REQUIRED TASK ->
Revise everything from the line containing "Image resolution: width=600" down to the end of the lines below, replacing "Reload" with "Refresh" and leaving all else unchanged. Omit the pictures from your answer.

Element and text location data ->
- - - - - - -

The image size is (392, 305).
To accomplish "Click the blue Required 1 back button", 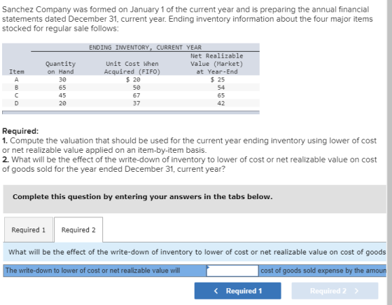I will click(238, 291).
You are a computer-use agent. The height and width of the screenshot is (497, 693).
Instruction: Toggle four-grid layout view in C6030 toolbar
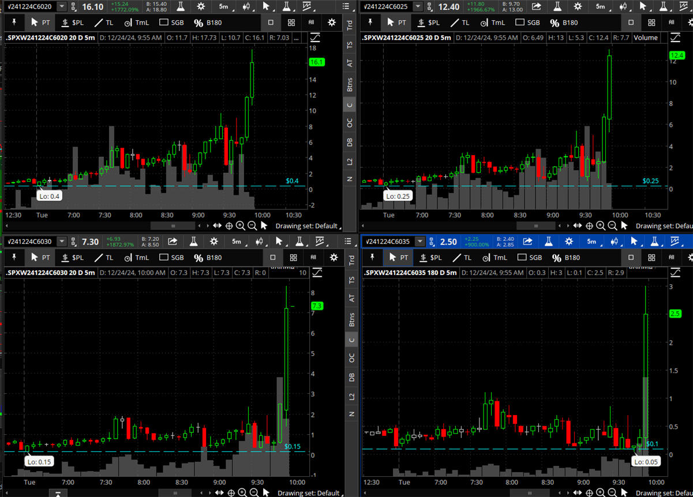(x=293, y=258)
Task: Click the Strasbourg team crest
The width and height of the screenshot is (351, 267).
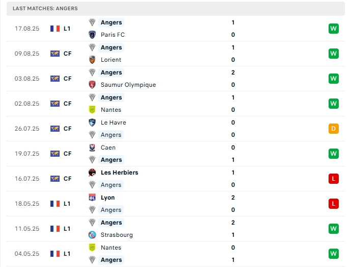Action: click(x=92, y=235)
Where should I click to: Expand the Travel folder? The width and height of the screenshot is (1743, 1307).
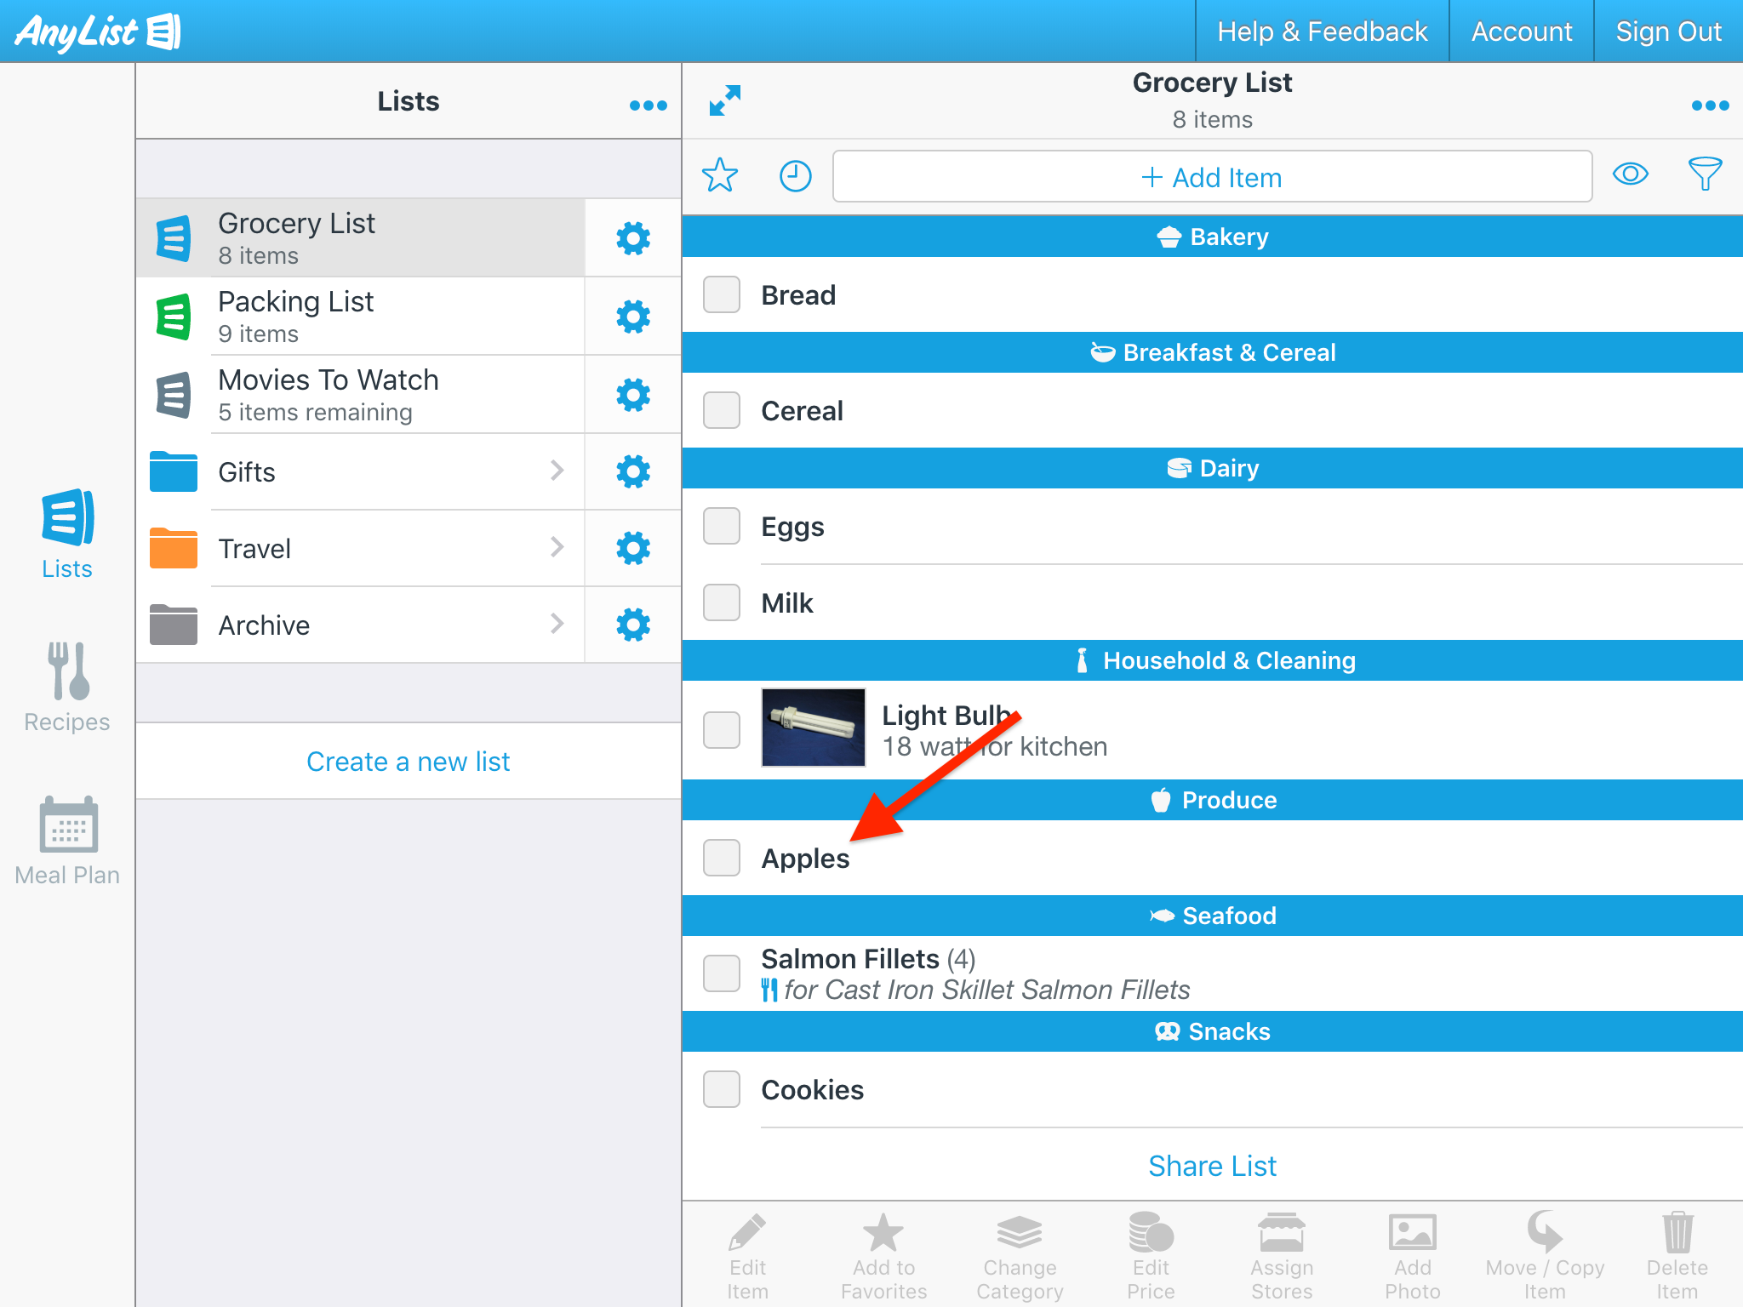(x=557, y=547)

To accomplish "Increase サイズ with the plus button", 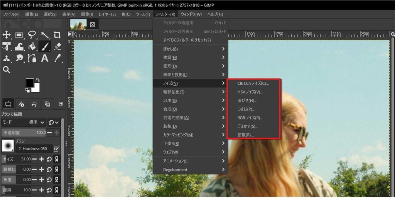I will [42, 159].
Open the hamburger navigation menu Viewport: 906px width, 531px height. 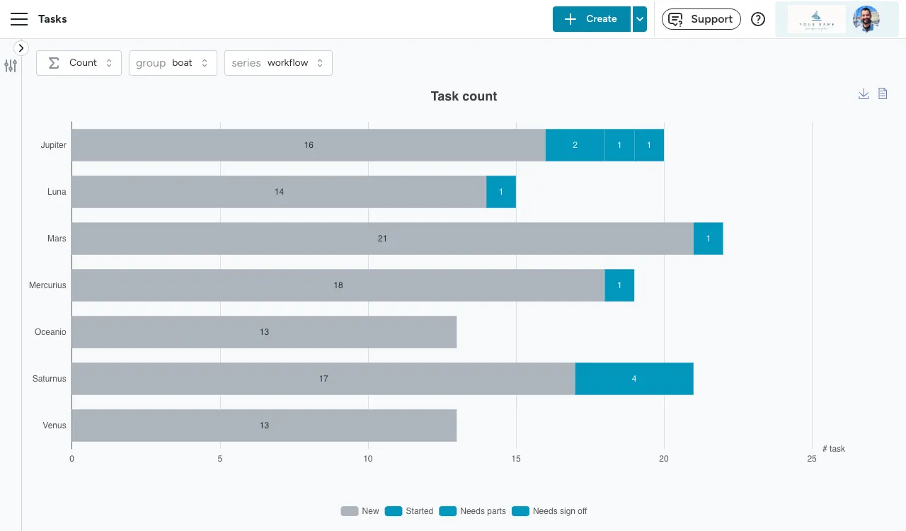coord(19,19)
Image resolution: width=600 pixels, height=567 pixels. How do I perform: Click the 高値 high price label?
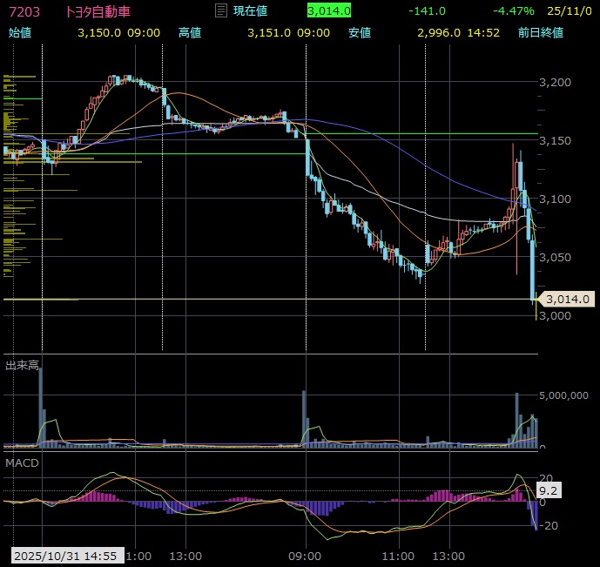coord(189,32)
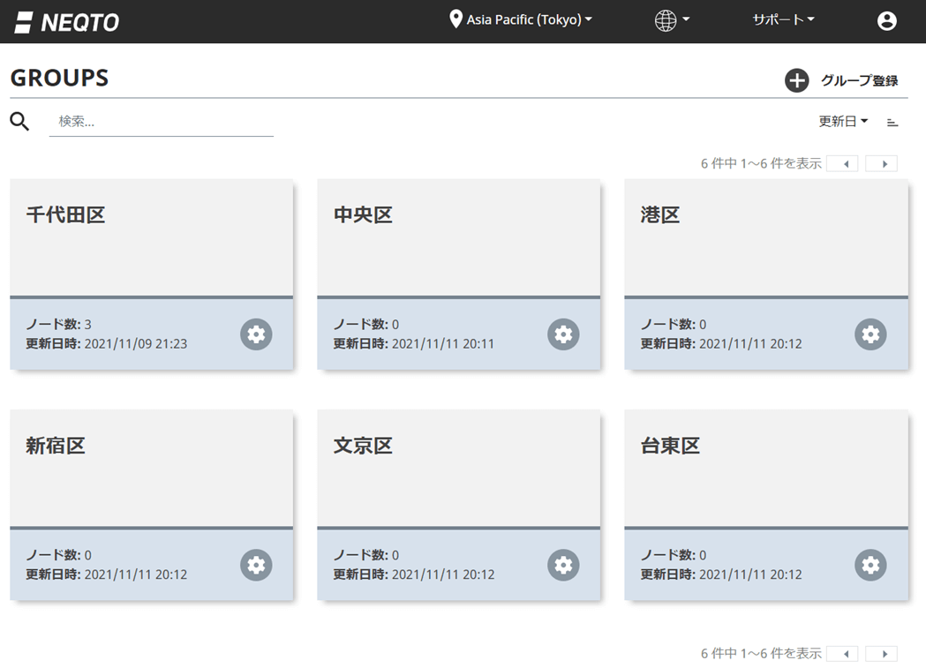The width and height of the screenshot is (926, 668).
Task: Open settings gear for 文京区 group
Action: (563, 565)
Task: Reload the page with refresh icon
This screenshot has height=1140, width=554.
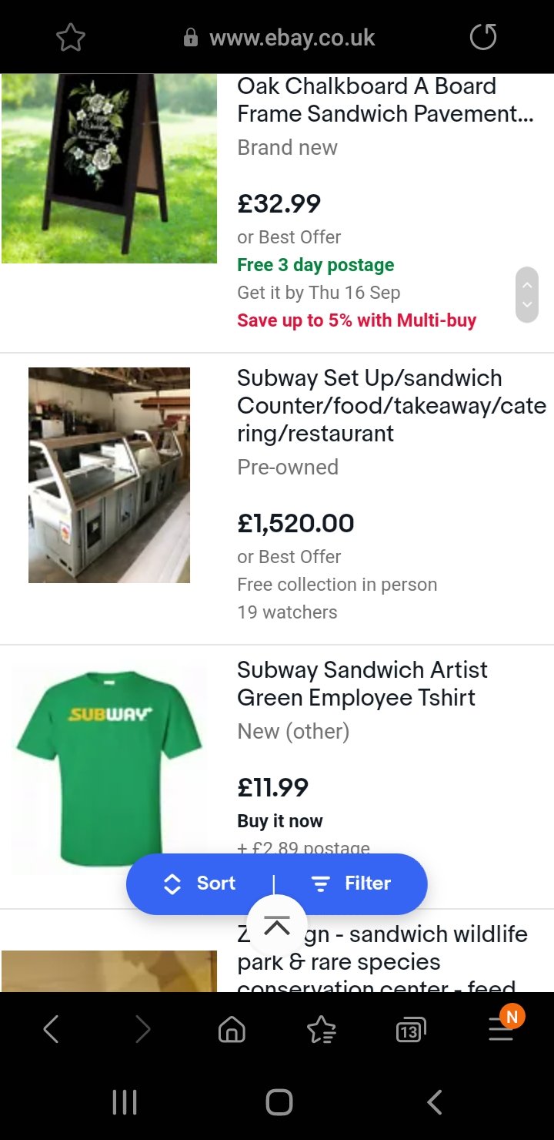Action: point(483,37)
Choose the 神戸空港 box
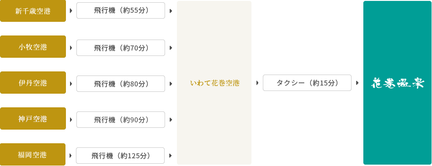 33,118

- - - - - - -

WORKED SOLUTION ->
Image resolution: width=600 pixels, height=567 pixels. How do I perform: Click the 高値 high price label?
coord(189,32)
The width and height of the screenshot is (926, 668).
Task: Open settings gear for 文京区 group
Action: (563, 565)
Task: Refresh the page with refresh icon
This screenshot has height=1140, width=554.
Action: point(483,37)
Choose the 神戸空港 box
 33,118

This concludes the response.